REQUIRED WORK →
Copy the data from its first line through the line that contains "coordinates (328, 73).", swapping "Where is" for "Where can I find" and leaving everything else as it is.

MATERIAL PROVIDED →
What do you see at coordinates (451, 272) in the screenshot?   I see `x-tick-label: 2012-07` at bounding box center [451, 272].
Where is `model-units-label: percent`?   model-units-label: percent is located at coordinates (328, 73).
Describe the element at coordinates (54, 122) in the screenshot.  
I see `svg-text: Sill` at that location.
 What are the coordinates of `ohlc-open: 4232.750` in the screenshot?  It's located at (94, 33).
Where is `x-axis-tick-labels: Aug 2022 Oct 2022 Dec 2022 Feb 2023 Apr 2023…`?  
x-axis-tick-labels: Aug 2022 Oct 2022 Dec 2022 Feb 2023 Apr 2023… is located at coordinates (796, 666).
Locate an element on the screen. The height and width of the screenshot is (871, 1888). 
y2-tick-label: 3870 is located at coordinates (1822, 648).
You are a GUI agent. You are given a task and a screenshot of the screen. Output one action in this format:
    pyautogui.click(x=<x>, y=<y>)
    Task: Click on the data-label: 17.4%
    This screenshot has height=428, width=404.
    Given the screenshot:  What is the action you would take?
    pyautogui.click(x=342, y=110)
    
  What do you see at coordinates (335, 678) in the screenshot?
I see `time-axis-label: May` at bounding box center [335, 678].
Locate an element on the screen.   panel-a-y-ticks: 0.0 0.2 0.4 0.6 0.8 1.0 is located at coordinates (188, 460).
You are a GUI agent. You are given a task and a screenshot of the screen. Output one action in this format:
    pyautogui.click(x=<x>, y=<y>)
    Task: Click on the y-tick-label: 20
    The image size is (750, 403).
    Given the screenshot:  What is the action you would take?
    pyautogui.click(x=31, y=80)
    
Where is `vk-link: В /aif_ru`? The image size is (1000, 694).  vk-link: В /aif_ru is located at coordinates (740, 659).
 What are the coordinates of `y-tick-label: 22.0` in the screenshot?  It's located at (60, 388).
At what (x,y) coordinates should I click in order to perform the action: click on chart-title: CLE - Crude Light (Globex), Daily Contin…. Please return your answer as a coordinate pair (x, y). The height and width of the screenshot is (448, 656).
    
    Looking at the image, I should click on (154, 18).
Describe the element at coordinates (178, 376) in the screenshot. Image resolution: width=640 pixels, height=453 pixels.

EXERCISE ANSWER →
What do you see at coordinates (451, 272) in the screenshot?   I see `x-tick-label: 2012-07` at bounding box center [451, 272].
Where can I find `model-units-label: percent`?   model-units-label: percent is located at coordinates (328, 73).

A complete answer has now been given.